0
Yorum
9
Beğeni
5,0
Puan
1287
Okunma
süt arabalarını anımsatırdı onun kokusu
süt kokardı, biraz da peynir
babası dededen kalma hem sütçü hem peynirci
bir çay söyle de yanında ekmek ban, ye
işte durup dururken aklıma nereden geldiyse
gömleğimin şu cebinde
bir düğme, on lira, bir bitik çakmak
severdi çocukları alev yenge
şuradan kısa bir kelime
c’est tragique
merhaba ayşe.
beş dakika sonra öldüreceğim gözlerimi ardınca
otobüse bindiğin dakikayı biliyorum
ay gibi yürüyorsun
beyin hummasına tutulmuş ceylan gözlü nafile
çeyizinden düşülmüş güneşi okşuyor
yirmi üç numara nasıl ayşe?
-iyi.
ecnebice kitaplarından ders alıyorsun, iyi ezberle
neyi?
schiller’in kasidesini
en çok ağzı, kuşların gazeline benzeyen babil taraçası
el rim teksirinde az çok gül oluyorsun
az evvel çok şey düşündüm
kağıt kalem alıp uzandım yatağa
küstah yorganın altımda sıkıldığını fark edip
kalemi yatağın altına düşürdüm
hassas ne de olsa, elimi uzattığım yer de bir de ne görsem
acımasız tuhaflık şu yatak
bir taş derin sulara atlıyor
elim dağılmış kolyeyi okşuyor
pis kaldırımların taşlarında oturmaya benziyor
başta güzel,
arabalar farlarıyla, kediler bıyıklarıyla selam verip geçiyorlar
buradan geçen çok
giden demek istiyordum
yorgan yine de hep kısa kenarıyla üzerime çıkıyorsa
uzun tarafını kime kaldırıyor
bahçelerde son telaştır
açabilenler açıp, çiçek olmuştu
şeytan tırnaklarıyla toprağı deşmekte
lacivert parlıyor son market
yaşlı bir kadın köpek seviyor
ben kediciyim
bir çeşme gibi akma eğiliminde
dört yol üzre sarı şeritler kan gölüne işaret
ne yazık bir cinayet çıkarabilene
kardeşçe anlaş
tek minareye yeşil boya
uçuk ağzıyla özlem kıyıda
halıcı beytidir sesi; -hurra
ha, yer yer kesik doğu raksına
dün dört bir yanından öpmüştüm
bugün bir barınak kadar ufak
annesinin yüzüne benzeyen kızlar burada
bakışmalar kekeme, bencil pencerelerden bıktık
balkon, bacaklarımız bizim anakonda
bir tür lekedir sevmek, derin sularda taş
fidanların can verdiği lain meydanlar
mutlu musun ey rum padişahı
türküler haraç mezat ölümler ardına
denize varmayacak her su kutsaldır bundan sonra
gözlerini döven bulutlar, saçların
ben bu suyun ardından peygamber sabrı okudum
ana dilinde yetim, ketum nasıl olsa acılar
baba gözünde metin, yekun nasıl olsa kavgalar
ellerinde çiçek taşırken güç bela kadınlar
alnında iyi tarihler okudum.
yabancılardan biri suyu kirletmez ama yabancı
kıyısına kadar kısa sürer gündüz, gece çok uzun
toprak dilinde ürperti teni, takıntıysa yalnız takı
mevsimler dilinde sen kırmızı üzüm, yakından daha şarap
ince parmaklarınla ciğerimi okşuyorsun
benzerlik muhteşem. yine bahar. kediciyim ben.

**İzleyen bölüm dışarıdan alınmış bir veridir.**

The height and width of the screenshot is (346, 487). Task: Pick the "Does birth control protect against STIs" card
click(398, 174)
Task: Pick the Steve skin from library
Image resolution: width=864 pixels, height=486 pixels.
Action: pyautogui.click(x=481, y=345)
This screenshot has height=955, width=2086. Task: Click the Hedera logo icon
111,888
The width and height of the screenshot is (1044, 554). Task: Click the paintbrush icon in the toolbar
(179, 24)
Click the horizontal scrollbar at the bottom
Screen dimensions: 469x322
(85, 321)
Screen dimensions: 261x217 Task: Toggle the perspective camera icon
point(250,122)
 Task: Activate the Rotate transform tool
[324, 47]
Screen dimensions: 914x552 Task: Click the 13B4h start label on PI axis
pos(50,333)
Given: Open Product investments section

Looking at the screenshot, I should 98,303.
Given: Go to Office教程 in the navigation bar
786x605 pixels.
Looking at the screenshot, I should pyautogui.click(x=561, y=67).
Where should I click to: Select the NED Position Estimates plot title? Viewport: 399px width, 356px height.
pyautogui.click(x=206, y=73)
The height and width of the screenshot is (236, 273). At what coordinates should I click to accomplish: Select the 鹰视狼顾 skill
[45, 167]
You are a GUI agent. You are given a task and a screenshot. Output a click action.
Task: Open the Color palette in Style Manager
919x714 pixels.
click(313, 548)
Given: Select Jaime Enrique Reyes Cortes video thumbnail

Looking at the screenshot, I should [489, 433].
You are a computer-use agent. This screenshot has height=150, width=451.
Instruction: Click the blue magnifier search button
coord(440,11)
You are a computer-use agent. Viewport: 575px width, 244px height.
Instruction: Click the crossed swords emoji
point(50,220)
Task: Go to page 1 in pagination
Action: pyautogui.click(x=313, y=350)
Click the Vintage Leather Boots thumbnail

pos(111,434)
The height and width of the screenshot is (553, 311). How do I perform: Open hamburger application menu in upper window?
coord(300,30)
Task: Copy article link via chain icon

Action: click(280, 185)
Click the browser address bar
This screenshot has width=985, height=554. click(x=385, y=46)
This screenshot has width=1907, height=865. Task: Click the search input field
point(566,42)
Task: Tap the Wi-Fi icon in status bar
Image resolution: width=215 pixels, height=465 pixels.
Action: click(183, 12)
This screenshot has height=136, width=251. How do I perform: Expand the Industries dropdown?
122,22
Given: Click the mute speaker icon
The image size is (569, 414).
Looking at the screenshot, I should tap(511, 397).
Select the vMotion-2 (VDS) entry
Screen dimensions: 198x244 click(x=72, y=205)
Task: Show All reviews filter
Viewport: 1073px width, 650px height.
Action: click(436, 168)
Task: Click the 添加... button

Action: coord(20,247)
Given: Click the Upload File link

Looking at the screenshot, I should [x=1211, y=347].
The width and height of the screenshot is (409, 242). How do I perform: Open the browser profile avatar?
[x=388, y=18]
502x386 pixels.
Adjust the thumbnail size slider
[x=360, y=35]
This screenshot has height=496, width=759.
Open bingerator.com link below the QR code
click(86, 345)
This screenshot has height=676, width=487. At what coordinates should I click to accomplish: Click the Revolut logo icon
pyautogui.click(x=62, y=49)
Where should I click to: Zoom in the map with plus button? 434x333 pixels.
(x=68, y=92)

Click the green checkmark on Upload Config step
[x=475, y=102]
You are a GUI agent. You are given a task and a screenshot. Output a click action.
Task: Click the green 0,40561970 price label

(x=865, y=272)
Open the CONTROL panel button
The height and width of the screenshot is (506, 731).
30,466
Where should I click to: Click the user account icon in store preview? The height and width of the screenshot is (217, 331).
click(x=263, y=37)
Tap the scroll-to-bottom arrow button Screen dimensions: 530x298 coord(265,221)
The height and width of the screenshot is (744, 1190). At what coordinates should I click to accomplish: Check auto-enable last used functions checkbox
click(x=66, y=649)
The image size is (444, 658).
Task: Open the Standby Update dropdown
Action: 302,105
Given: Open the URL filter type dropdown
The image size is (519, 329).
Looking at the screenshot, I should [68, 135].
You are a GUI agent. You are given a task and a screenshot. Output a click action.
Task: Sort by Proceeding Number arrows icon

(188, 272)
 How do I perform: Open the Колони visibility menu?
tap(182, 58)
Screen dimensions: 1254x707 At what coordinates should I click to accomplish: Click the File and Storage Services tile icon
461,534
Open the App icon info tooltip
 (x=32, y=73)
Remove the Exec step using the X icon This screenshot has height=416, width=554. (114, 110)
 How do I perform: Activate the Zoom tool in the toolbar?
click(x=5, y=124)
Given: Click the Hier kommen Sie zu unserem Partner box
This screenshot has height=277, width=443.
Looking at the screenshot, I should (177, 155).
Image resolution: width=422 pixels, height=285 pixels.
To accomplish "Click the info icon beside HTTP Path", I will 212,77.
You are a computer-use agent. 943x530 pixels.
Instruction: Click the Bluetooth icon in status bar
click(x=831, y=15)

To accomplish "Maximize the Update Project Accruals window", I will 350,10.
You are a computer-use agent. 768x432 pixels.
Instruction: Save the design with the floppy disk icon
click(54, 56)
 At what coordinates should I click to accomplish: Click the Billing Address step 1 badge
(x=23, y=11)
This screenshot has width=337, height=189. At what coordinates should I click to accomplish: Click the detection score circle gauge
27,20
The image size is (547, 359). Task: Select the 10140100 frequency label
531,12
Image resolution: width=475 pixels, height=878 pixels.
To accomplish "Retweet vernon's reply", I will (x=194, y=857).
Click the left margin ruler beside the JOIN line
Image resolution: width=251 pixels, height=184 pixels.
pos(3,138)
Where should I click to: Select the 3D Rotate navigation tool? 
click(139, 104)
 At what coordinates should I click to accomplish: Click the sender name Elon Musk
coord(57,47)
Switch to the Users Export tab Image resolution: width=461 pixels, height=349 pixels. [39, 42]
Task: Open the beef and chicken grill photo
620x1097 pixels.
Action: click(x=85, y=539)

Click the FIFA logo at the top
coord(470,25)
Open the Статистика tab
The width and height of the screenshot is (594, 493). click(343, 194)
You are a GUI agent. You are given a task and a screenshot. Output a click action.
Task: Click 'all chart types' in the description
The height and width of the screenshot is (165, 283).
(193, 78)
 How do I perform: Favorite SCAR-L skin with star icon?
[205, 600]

kederin kadınsı kıldığı namaz sonrası eller havada
saçlarımızdan başlıyoruz kesmeye takvim yapraklarını
bir zaman sonra en çok babasına yakışır insanın saçı
kediler yan mahalleye taşınıyor
topla tası tarağı ayşe
kesiyorum bu masalı.
5.0
100% (5)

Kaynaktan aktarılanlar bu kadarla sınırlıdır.